Your cats all look so content and well looked after  They are really lovely. Also you have such a lovely array of furniture for them - how lucky they are


----------



## 4cats&counting (Jan 20, 2005)

aww look at all those beautiful kitties! :luv


----------



## Mitts & Tess (Sep 4, 2004)

Very beautiful cats. I love the way Tipsy is sleeping. 
How adorable. 

:cat


----------



## kitkat (Sep 22, 2003)

Your cats are way too cute for their own good


----------



## harley's mom (Nov 29, 2004)

you know I just love your babies!! :luv


----------



## TxnKats (Jun 9, 2005)

harley's mom said:


> you know I just love your babies!! :luv


hehe thank you!


----------



## reeeeka (Jun 27, 2005)

they are all so beautiful but Takoda is amazingly beautiful...god he's beautiful!

I love their little tree and how it's covered in fur...we all know it's summer. :roll:


----------



## TxnKats (Jun 9, 2005)

reeeeka said:


> they are all so beautiful but Takoda is amazingly beautiful...god he's beautiful!
> 
> I love their little tree and how it's covered in fur...we all know it's summer. :roll:


hehe, yep, until fall hits and the kitties start getting their winter coats, the kitty trees here stay covered in fur! I need to go vacuum them all down, but just my lucky yesterday my dang vacuum died on me! :evil:


----------



## reeeeka (Jun 27, 2005)

TxnKats said:


> reeeeka said:
> 
> 
> > they are all so beautiful but Takoda is amazingly beautiful...god he's beautiful!
> ...


I guess we have to deal with fur unless we want furless cats :roll:


----------



## Lori (Jun 8, 2003)

Wonderful photography!! Not to mention adorable subjects.


----------



## Katten Minnaar (Mar 18, 2005)

BEAUTIFUL  

I love them all, especially the first one...that is so sweet  I love sleeping cats!

More piccies more  I love your cats

Eva x


----------



## Zoe&Nuny's Mom (Nov 30, 2004)

Beautiful cats and your CP looks exactly like my Zoe.


----------



## zoeae (Feb 21, 2005)

Gorgous cats.


----------



## ForJazz (Dec 30, 2003)

Such cute pics!

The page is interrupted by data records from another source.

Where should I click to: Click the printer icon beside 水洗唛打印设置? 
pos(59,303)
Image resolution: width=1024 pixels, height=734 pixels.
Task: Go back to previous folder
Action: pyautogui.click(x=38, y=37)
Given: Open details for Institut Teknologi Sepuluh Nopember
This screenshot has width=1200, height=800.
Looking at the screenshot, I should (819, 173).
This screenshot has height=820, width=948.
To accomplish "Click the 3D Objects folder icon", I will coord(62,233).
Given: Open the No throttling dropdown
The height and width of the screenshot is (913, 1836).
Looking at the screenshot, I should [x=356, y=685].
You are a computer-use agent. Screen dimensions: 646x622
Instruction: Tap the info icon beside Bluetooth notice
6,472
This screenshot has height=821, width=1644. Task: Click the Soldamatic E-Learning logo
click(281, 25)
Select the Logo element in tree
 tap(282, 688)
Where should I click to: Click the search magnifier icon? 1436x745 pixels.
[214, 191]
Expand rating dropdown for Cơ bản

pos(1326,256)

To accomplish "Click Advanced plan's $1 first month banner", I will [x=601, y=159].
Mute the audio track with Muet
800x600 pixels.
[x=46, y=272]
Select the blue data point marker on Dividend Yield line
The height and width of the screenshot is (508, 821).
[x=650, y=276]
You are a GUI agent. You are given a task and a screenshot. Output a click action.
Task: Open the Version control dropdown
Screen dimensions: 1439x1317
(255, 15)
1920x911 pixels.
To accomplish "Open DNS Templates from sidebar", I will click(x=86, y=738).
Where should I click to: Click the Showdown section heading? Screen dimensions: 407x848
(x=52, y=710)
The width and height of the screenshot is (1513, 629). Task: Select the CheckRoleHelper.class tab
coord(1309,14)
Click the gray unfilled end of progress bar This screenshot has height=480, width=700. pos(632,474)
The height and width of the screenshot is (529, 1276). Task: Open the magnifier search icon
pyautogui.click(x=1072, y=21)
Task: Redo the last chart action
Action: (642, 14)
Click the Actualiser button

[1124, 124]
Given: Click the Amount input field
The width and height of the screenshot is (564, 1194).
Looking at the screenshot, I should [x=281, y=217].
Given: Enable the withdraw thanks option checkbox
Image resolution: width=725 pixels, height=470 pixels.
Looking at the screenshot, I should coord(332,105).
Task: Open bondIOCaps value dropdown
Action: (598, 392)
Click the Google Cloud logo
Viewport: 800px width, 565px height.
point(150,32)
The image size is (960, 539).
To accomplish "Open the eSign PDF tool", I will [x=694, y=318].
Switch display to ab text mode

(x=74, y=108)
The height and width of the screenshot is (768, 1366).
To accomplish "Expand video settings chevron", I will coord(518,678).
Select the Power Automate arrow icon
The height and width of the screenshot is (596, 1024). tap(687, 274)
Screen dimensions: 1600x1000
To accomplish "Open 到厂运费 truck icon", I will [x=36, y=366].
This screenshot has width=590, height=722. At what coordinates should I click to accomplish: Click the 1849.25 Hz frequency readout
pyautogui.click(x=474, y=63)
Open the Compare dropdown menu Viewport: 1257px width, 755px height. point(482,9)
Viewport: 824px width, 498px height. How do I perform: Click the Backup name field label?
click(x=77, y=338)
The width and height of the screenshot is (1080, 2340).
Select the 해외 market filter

The one of CP cracked me up -- he looks like such a ham there!  Is Ono with you yet?


----------



## TxnKats (Jun 9, 2005)

ForJazz said:


> Such cute pics! The one of CP cracked me up -- he looks like such a ham there!  Is Ono with you yet?


CP is a ham. hehe

Kate will be down to pick up Padmé and Brownie in a little less than 2 weeks, she'll bring me Ono at that time. FINALLY! hehe

I never should have let him leave my house when they visited last November! hehehe


----------



## jazzo (Apr 19, 2005)

they must have a ball together!! beautiful cats


----------



## shazino (Mar 27, 2005)

beautiful markings


----------



## ForJazz (Dec 30, 2003)

TxnKats said:


> Kate will be down to pick up Padmé and Brownie in a little less than 2 weeks,


I thought David said that Brownie wasn't going anywhere?


----------